[THE EXERCISE]
Which lines in the entries below contain the word "back"? Report each of those lines in full.

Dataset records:
_ _ _
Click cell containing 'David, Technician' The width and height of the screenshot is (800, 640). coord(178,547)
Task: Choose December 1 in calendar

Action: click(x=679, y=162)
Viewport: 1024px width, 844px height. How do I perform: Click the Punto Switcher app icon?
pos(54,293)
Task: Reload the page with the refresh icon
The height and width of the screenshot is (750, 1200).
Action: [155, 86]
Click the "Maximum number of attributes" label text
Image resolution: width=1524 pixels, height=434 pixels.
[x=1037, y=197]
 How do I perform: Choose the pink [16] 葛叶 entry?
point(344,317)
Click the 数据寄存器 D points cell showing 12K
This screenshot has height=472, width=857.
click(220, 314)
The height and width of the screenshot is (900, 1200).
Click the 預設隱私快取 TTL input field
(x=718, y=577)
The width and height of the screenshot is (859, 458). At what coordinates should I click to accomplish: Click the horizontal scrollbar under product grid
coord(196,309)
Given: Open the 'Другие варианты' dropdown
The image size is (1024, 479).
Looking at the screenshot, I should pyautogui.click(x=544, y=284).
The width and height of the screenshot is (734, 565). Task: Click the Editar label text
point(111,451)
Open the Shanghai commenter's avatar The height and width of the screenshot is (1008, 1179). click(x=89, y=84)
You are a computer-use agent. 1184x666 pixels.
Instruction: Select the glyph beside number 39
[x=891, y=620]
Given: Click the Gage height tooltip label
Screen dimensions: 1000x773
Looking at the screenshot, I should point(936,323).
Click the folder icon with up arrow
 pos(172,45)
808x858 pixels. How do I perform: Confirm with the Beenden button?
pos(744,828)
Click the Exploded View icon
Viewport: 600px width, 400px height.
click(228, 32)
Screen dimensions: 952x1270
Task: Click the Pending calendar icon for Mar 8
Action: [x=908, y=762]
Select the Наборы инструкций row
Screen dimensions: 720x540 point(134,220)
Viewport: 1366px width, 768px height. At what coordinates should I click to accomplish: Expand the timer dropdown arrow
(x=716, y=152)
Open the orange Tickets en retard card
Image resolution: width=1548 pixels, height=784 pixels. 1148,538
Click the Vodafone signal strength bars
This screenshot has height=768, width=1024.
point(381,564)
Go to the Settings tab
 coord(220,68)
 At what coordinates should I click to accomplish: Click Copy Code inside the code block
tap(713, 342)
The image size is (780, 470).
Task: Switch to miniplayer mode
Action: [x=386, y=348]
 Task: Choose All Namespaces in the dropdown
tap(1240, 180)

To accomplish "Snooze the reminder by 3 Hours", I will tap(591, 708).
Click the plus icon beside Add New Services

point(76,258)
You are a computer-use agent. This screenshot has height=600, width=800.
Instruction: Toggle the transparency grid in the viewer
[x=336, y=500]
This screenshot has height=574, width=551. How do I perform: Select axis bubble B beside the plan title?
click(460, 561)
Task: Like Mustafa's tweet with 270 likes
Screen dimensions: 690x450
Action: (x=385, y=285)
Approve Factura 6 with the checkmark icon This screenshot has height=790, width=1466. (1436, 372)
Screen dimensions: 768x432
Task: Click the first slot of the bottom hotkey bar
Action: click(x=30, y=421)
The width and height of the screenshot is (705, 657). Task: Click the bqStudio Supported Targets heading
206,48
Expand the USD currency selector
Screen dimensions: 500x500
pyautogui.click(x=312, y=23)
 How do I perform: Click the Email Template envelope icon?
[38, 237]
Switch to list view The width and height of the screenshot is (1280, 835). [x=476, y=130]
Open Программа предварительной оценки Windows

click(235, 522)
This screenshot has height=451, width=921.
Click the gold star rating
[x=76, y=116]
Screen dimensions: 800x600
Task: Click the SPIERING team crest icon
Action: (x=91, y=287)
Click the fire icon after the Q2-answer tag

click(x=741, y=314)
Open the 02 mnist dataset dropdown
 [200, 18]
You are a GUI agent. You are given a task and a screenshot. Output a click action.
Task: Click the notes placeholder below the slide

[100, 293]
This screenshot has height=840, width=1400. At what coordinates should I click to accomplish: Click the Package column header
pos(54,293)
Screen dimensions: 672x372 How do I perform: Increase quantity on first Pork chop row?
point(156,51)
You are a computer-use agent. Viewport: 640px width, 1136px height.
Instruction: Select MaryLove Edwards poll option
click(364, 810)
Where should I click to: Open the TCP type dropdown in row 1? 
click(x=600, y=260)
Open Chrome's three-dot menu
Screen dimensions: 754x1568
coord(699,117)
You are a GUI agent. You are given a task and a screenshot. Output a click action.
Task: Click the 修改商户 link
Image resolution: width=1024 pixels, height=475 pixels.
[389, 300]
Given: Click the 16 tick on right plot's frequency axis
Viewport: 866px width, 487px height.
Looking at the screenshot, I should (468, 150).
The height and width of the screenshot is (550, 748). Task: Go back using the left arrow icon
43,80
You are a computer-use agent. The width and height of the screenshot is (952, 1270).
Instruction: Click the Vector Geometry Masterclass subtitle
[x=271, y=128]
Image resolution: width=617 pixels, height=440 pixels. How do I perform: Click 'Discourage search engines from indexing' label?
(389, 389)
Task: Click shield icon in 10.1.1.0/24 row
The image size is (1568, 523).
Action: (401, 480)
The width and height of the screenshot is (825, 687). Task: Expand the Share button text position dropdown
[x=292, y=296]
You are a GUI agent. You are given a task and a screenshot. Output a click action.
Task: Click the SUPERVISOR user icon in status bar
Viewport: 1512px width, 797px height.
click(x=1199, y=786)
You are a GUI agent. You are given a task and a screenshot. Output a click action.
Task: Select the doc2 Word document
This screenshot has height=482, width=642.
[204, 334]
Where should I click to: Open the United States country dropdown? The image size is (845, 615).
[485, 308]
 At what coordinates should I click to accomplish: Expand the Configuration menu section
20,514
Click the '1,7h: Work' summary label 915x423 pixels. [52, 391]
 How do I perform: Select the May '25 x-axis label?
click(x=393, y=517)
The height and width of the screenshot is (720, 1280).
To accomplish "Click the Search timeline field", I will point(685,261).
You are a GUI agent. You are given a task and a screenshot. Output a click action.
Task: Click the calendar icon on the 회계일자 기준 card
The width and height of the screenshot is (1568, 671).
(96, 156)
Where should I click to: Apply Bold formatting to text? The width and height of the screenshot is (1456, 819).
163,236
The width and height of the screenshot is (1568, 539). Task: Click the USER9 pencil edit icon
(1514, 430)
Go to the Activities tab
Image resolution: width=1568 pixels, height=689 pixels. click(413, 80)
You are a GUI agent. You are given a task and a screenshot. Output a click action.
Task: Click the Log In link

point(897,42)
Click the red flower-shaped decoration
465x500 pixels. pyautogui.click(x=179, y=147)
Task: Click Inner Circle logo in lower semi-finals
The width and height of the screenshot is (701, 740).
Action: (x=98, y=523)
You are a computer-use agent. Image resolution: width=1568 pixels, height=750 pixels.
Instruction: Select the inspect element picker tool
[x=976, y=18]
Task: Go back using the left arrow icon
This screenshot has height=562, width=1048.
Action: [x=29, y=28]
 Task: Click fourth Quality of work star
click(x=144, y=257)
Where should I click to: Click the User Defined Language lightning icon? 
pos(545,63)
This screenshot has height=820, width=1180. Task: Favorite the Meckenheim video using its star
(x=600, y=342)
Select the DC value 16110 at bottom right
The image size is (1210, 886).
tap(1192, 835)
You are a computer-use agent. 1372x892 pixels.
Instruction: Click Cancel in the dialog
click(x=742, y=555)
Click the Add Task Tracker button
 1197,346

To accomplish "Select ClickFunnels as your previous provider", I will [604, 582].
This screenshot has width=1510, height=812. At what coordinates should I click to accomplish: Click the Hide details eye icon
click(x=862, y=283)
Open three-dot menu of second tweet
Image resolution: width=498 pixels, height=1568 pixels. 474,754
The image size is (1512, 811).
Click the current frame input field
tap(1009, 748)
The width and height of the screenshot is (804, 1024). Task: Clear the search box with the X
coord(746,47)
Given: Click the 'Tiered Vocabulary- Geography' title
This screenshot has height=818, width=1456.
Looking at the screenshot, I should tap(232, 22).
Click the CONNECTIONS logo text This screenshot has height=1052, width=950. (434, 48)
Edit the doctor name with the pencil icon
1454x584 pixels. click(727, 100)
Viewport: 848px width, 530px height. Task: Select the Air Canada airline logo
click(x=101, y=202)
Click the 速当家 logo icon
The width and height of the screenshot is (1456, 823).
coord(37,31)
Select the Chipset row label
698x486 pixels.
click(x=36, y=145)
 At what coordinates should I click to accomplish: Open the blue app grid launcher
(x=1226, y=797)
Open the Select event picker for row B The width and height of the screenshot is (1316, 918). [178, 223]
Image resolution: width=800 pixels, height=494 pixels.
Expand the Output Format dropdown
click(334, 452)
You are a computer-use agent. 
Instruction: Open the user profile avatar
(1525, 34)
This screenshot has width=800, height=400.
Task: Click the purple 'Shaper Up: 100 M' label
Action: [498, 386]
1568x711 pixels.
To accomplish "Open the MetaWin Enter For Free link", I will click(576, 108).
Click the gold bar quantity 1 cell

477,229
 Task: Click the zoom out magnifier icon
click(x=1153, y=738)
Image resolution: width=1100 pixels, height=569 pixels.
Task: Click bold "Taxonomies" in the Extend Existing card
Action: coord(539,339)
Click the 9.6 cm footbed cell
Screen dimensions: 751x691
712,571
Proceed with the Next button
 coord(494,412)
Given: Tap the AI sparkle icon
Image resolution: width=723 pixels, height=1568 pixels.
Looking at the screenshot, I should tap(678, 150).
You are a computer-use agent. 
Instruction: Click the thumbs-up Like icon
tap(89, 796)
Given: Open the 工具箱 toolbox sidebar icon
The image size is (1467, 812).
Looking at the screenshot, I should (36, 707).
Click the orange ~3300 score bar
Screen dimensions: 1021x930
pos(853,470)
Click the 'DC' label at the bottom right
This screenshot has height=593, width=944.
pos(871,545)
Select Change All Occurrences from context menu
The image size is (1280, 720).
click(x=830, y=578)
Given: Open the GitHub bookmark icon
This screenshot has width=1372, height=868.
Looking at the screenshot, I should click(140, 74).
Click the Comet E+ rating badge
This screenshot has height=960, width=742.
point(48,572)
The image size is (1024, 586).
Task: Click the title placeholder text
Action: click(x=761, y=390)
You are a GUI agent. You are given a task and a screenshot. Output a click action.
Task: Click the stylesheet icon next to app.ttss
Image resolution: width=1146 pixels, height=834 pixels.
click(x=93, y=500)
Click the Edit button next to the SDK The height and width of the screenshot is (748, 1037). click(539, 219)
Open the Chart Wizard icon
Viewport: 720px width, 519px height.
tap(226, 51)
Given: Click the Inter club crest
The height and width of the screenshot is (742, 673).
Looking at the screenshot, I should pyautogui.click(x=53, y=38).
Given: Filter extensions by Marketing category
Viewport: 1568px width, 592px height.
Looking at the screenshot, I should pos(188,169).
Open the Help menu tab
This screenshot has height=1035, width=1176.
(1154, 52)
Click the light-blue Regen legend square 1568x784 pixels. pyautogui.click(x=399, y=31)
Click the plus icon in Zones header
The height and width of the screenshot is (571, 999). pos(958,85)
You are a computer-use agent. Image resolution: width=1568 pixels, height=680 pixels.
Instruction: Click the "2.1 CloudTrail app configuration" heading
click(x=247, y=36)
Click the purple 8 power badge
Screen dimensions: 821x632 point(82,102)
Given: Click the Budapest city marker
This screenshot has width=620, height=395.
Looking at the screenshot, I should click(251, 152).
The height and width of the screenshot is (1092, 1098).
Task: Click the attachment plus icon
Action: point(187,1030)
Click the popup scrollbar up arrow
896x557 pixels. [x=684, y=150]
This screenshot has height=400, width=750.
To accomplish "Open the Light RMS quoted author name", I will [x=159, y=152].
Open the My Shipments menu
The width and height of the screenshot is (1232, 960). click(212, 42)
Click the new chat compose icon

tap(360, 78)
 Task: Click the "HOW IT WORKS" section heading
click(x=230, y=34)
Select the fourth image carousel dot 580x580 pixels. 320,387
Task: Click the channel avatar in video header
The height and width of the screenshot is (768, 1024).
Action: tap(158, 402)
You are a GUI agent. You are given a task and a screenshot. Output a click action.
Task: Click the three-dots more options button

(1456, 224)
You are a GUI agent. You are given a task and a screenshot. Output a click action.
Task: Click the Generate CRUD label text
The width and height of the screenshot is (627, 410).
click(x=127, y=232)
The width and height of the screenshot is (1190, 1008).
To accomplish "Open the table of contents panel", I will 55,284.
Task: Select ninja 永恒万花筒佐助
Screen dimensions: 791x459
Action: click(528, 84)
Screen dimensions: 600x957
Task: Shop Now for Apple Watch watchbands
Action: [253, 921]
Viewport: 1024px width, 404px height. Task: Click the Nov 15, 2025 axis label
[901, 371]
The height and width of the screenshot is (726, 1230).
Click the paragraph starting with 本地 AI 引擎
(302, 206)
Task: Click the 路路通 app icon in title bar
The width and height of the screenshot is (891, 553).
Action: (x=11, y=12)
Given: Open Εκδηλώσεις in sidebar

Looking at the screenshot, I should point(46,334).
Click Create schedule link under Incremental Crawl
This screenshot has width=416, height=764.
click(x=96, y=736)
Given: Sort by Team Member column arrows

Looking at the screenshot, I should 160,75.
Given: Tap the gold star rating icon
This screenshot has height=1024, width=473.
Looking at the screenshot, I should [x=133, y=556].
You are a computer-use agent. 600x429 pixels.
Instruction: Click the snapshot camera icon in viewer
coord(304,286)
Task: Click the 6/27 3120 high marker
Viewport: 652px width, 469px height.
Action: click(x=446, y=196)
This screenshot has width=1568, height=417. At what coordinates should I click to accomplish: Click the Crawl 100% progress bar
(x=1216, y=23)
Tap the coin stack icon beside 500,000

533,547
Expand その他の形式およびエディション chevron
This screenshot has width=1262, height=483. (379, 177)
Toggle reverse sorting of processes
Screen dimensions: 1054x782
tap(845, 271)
_ _ _
[EXERCISE RESPONSE]
The height and width of the screenshot is (550, 748). Task: Go back using the left arrow icon
Task: Go back using the left arrow icon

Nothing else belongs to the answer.